WHAT TO DO =
Scan the data that follows and count the lines with the string "every"; answer with the count alone.

ENTRIES PROVIDED =
────────────────────────────────────────
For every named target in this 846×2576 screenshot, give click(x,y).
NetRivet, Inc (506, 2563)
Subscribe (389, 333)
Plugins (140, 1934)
────────────────────────────────────────
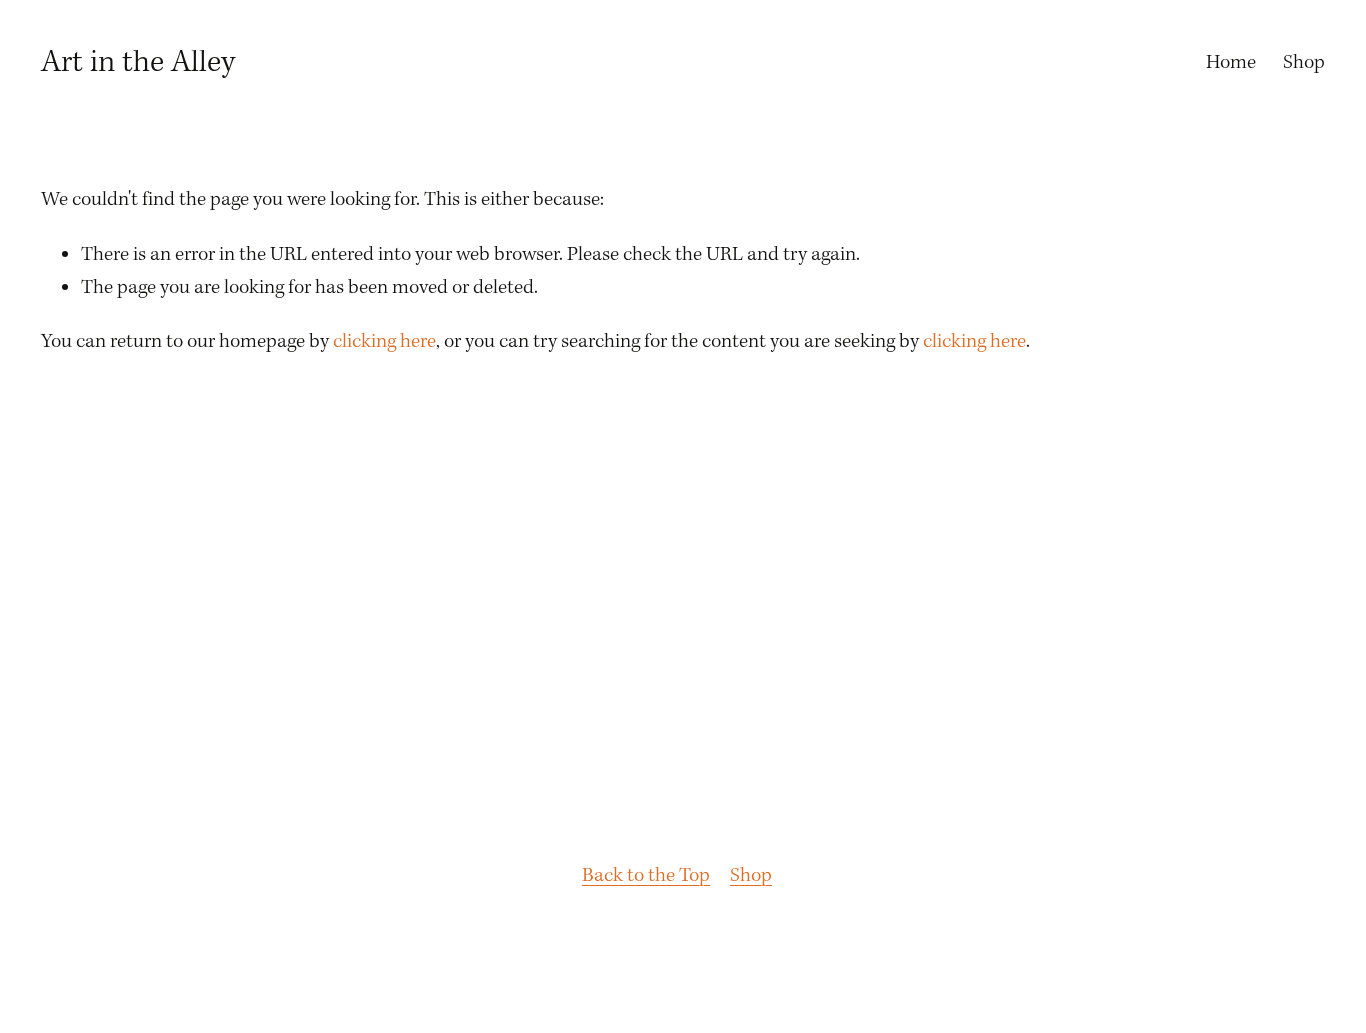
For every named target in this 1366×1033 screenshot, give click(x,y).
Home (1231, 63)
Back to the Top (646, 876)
────────────────────────────────────────
EXPECTED ANSWER =
2